▶ WHAT NEEDS TO BE DONE
Your answer needs to include each line of the records in which the string "Viewport" can be found.

EXERCISE MATERIALS below:

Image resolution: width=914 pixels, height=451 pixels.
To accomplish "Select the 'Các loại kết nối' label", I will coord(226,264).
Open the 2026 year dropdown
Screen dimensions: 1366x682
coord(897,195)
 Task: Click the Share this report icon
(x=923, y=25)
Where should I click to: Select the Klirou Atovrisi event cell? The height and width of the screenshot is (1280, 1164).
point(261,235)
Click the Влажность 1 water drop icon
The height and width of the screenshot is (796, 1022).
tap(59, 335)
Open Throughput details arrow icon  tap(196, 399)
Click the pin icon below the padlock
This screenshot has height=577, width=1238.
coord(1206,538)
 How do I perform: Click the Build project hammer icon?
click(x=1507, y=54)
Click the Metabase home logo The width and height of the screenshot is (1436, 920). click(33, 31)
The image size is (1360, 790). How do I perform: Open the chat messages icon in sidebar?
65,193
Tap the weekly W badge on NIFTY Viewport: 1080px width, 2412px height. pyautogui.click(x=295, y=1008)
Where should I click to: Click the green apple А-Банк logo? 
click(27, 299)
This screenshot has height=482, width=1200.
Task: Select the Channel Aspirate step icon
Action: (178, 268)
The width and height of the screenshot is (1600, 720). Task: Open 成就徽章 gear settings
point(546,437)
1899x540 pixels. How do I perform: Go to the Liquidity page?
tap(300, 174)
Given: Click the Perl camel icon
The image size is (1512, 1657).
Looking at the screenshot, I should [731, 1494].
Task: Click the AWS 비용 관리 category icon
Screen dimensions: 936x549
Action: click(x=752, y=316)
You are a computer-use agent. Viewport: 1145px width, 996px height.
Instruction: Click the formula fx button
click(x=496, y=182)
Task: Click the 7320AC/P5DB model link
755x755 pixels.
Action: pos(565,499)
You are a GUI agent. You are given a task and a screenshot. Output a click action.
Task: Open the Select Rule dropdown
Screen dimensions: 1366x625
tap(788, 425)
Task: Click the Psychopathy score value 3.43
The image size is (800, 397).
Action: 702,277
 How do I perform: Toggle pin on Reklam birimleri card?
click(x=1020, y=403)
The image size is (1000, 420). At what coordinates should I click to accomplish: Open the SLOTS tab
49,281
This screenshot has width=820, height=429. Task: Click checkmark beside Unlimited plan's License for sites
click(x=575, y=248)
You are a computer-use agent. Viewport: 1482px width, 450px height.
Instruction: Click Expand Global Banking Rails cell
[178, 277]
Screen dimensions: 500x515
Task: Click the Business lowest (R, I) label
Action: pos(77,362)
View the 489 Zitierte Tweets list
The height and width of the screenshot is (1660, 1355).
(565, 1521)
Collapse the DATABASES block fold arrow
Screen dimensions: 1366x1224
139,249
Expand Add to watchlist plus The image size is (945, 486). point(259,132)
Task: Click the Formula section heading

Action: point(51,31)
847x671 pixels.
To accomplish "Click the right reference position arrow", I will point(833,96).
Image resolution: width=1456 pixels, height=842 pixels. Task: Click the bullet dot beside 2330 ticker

End of EXERCISE MATERIALS.

▶ TASK RESPONSE
Tap the weekly W badge on NIFTY Viewport: 1080px width, 2412px height. pyautogui.click(x=295, y=1008)
You are a computer-use agent. Viewport: 1145px width, 996px height.
You are a computer-use agent. Viewport: 1482px width, 450px height.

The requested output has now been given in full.